Again referring to the Biblical teaching that “the meek shall inherit the earth,” Meredith cited poverty and the failure of people to alleviate it as a pathway to unfair treatment in society.
“The injustices of the poor and the number of poor increases over time to desperate levels,” Meredith said. “This results from the economic condition produced by the commercial and landed aristocracy. Greater inequities increase because the new elite is able to exploit the poor. … Wealth becomes concentrated in fewer and fewer hands.”
This year’s Unity Luncheon honorees are:
• Martha Bigsby, a retiree from Nissan’s Smyrna assembly plant, recognized for her community service. She was honored for her volunteerism with Journey Home and the City of Murfreesboro’s National Night Out, her lengthy service as a member of the NAACP Executive Board and an NAACP Silver Life Member, and her membership and service with Providence Missionary Baptist Church.
• Carolyn Sneed Lester, founder of the first Juneteenth Celebration for Murfreesboro and Rutherford County, honored for her contributions to black arts. She has participated in more than 20 plays at the St. Clair Street Senior Center and the Murfreesboro Little Theatre and also is a charter member of the National Museum of African-American History.
• Rickey Field, a physical education teacher, assistant football coach and head track coach at Riverdale High School, lauded for his excellence in sports. His community work also includes service with Big Brothers and Big Sisters of Middle Tennessee, the Fellowship of Christian Athletes and the American Alliance for Health, Physical Education, Recreation and Dance.
• Dr.

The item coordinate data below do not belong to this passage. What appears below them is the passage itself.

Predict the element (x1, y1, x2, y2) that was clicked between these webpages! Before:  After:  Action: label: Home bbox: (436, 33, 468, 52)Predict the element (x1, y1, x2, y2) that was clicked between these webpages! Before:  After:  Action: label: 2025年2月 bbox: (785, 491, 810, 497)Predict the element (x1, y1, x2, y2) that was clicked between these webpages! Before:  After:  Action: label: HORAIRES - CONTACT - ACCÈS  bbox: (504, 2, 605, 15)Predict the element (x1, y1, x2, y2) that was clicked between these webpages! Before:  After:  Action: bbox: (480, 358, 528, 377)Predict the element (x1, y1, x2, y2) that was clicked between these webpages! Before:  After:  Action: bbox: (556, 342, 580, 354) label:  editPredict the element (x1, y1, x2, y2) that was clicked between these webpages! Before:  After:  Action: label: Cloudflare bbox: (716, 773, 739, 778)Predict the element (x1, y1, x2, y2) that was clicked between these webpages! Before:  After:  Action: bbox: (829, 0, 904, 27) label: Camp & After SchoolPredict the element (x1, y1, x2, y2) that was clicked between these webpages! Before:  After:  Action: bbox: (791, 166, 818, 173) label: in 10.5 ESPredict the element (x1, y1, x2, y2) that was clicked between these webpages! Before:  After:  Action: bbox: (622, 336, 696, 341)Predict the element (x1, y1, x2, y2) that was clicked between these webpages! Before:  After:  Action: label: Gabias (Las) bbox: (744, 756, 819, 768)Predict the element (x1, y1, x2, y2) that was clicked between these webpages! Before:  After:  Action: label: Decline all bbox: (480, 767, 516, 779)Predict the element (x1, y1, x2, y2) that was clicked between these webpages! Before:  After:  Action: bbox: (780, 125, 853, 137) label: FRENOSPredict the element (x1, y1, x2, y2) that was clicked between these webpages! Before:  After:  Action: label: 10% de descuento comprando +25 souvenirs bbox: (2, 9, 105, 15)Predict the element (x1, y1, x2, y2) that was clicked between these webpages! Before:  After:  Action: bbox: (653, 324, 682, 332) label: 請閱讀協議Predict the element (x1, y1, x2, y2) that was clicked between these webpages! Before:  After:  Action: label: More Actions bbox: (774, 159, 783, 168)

Frank Michello, a professor of finance at MTSU and director of the Master of Science in Finance program in the Jennings A. Jones College of Business, honored for his service to education. Michello’s research interests include emerging markets, financial accounting, market microstructure and risk management. He is a naturalized U.S. citizen who was born in Zambia.
• Chantho Sourinho, a Rutherford County commissioner, recognized as an advocate for civility. A naturalized U.S. citizen born in Laos, Sourinho serves on the boards of several organizations, including Main Street Murfreesboro, Read to Succeed, the Wat Lao Buddhist Temple and the Rutherford County Health and Wellness Council. He is retired from the Rutherford County school system.
Jimmy Hart, director of MTSU’s Office of News and Media Relations, received a special award as an unsung hero of the university.
MTSU President Sidney A. McPhee said he always looks forward to this particular Black History Month celebration.
“You don’t see these individuals on the front page of the newspaper or on the networks, but they make the community what it is,” McPhee said.
Thursday’s luncheon also included the performance of two selections by the MTSU Singers, an audition-only ensemble directed by Dr. Cedric Dent, a School of Music professor who also is a member emeritus of the eight-time Grammy Award-winning vocal group Take 6.